BEGIN Excerpted data

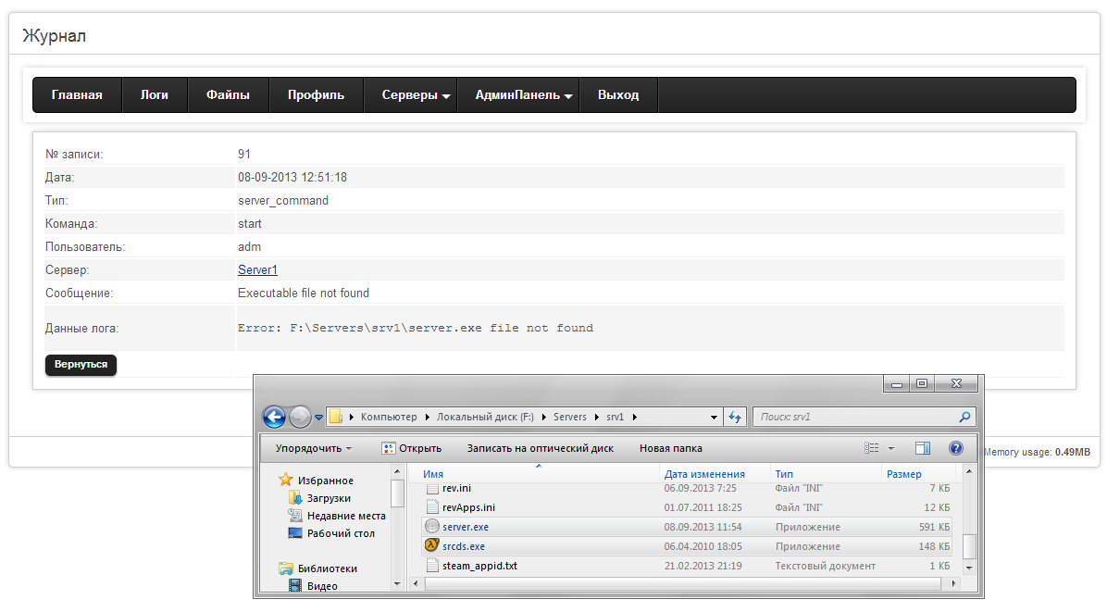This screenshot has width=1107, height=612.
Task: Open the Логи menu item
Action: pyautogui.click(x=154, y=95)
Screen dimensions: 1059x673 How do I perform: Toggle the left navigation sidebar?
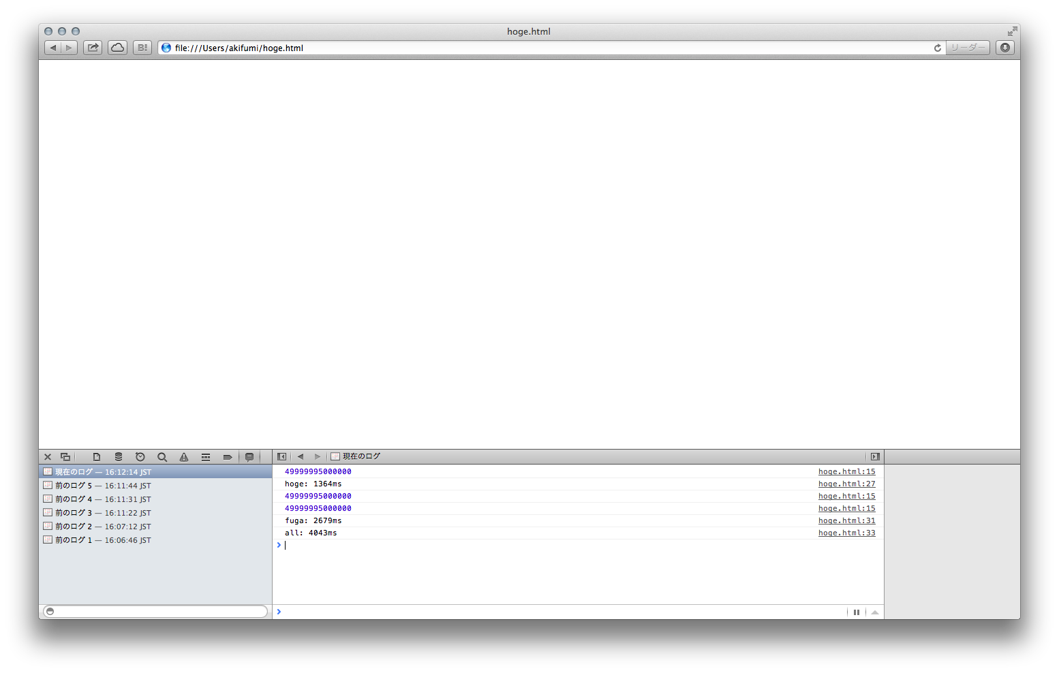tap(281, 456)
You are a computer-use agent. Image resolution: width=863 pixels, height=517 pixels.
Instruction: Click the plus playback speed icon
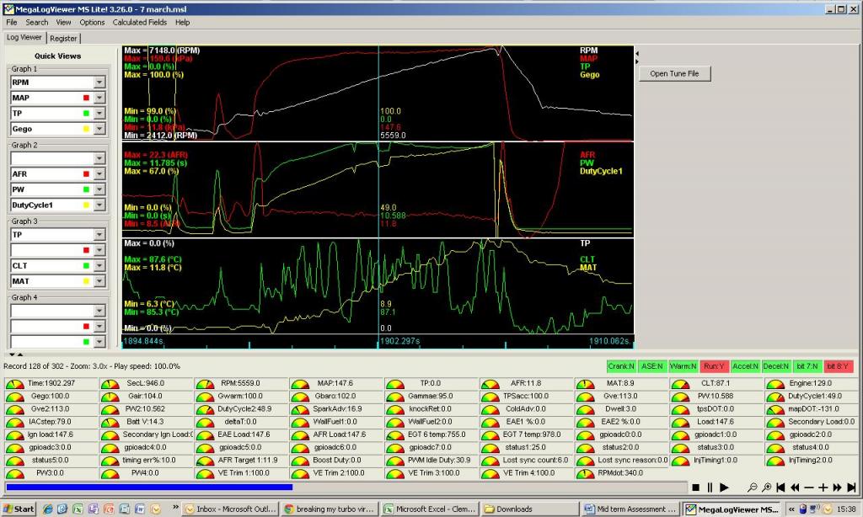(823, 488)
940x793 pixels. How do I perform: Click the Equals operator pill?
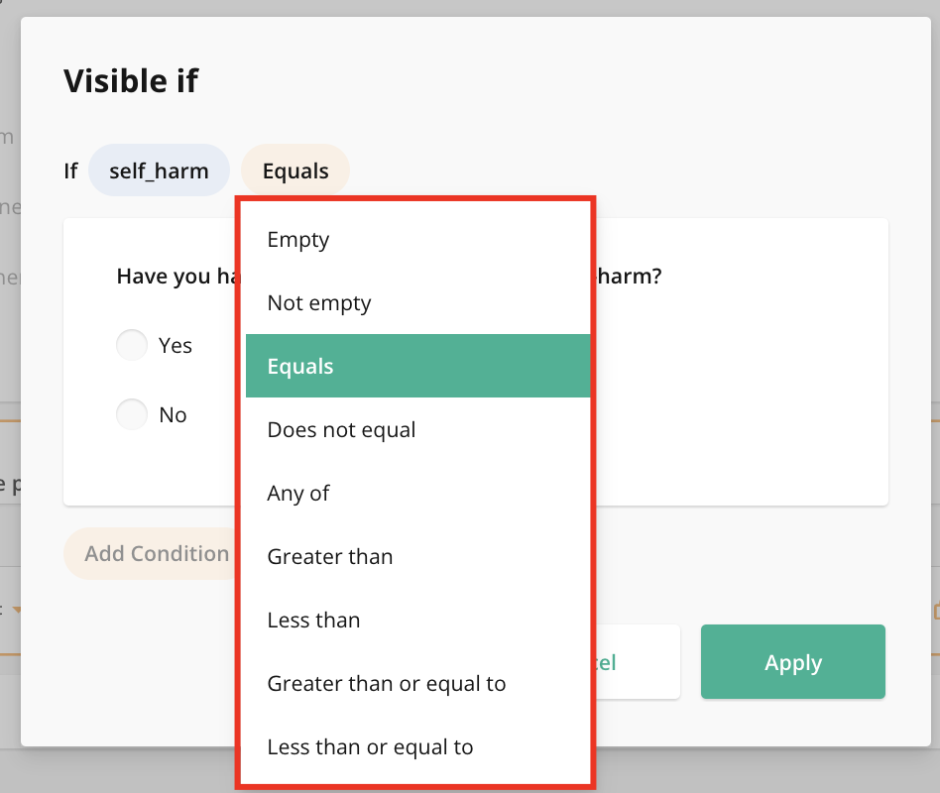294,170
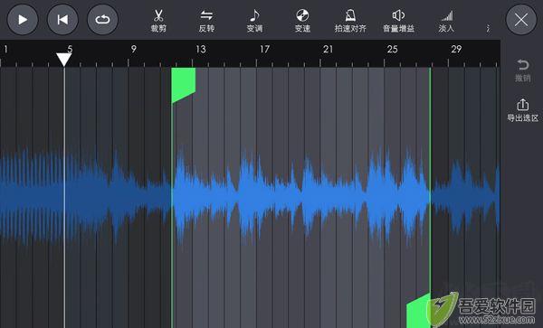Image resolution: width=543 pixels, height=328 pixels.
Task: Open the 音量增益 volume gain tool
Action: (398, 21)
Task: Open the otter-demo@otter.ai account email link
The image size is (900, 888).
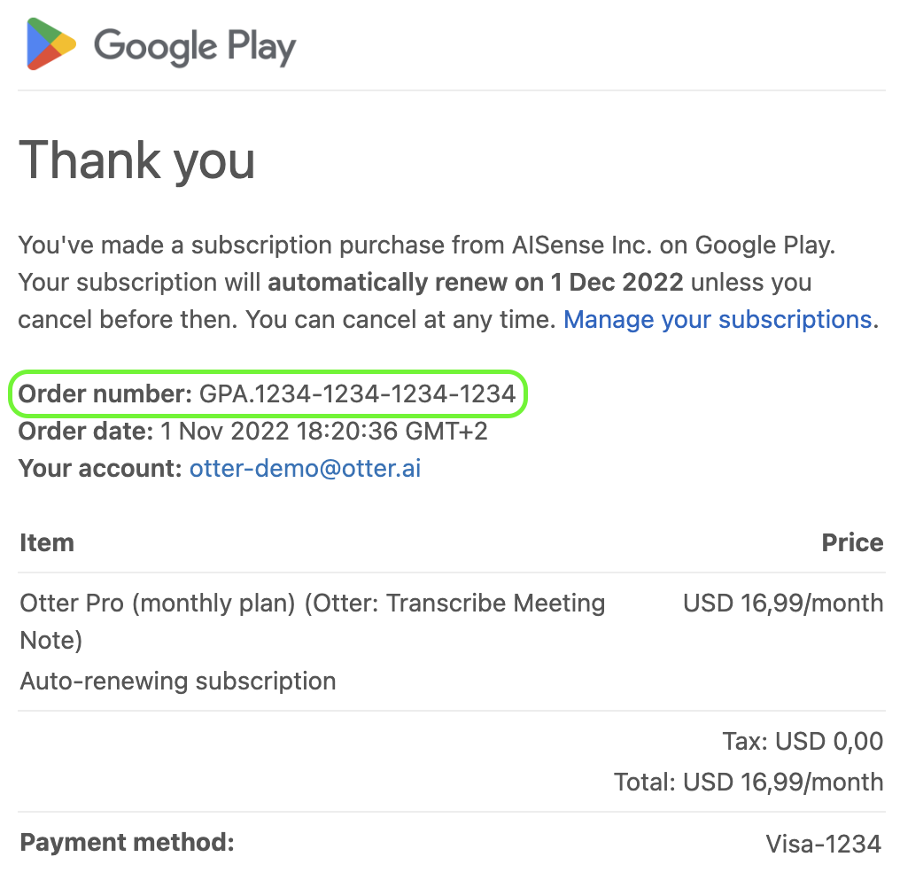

END Excerpted data
BEGIN Excerpted data

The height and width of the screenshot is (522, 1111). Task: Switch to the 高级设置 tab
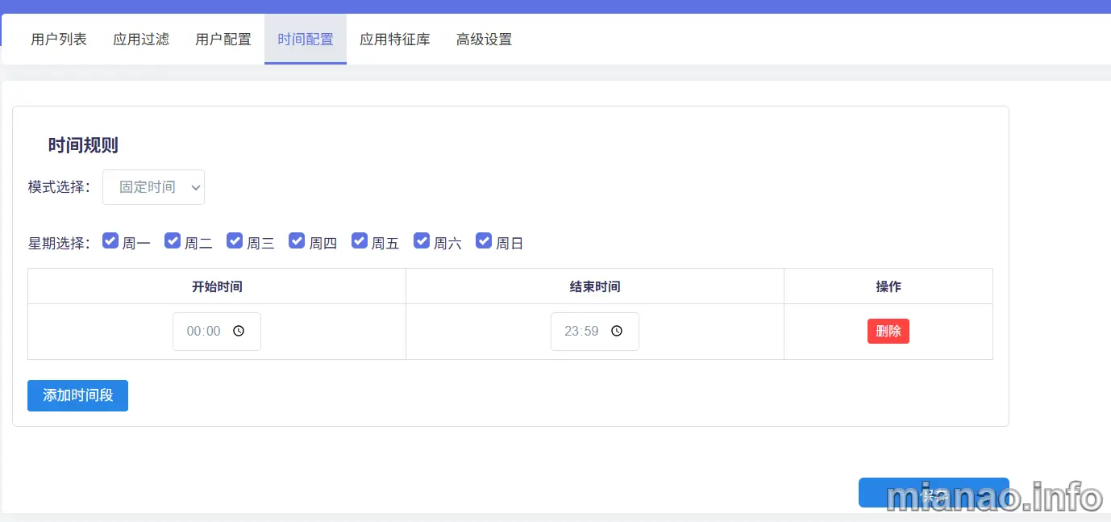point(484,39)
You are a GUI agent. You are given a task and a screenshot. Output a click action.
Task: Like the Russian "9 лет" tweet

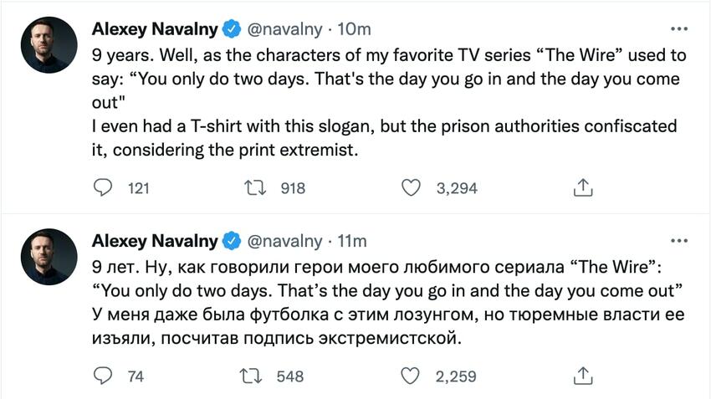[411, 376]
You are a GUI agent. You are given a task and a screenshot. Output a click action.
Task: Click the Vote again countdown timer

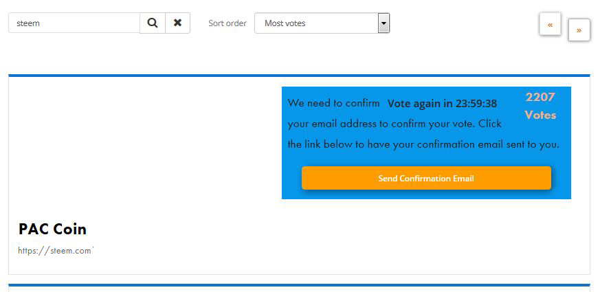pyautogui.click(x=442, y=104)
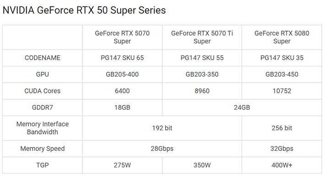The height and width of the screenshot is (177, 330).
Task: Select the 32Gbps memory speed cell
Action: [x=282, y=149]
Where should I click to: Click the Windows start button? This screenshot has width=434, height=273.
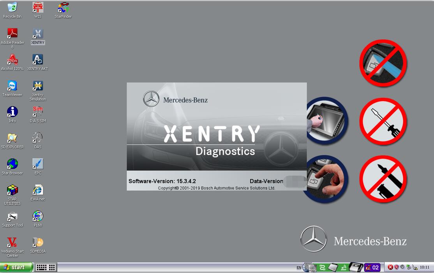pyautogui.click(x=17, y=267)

END Excerpted data
BEGIN Excerpted data

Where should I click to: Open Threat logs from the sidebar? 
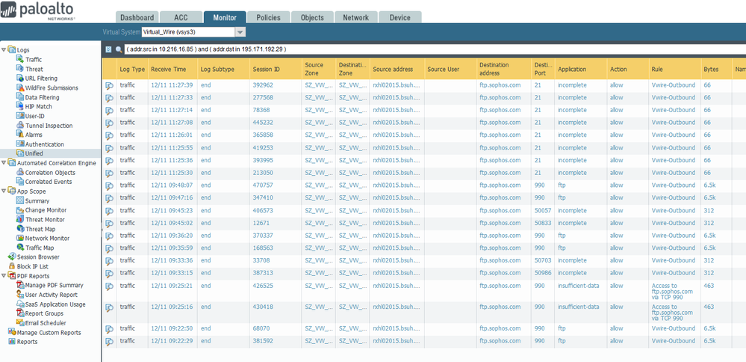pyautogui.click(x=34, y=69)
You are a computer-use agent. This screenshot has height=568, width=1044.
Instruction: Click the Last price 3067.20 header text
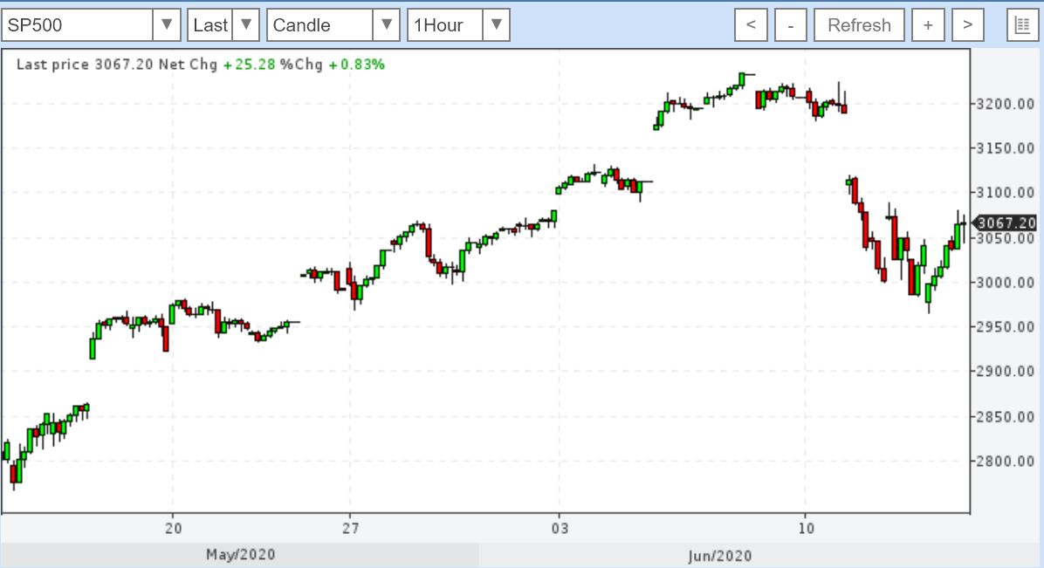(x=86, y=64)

END Excerpted data

**Brief**
In the data above, start at the line holding "You are a computer-use agent. Image" and stop after the line holding "The image size is (900, 888)."; write out those lines exactly, without pictures.

**Reply to the task**
You are a computer-use agent. Image resolution: width=863 pixels, height=517 pixels.
Instruction: Click the plus playback speed icon
(823, 488)
940x793 pixels. How do I perform: Click the Equals operator pill?
294,170
Image resolution: width=543 pixels, height=328 pixels.
Task: Open the 音量增益 volume gain tool
Action: (398, 21)
Task: Open the otter-demo@otter.ai account email link
The image size is (900, 888).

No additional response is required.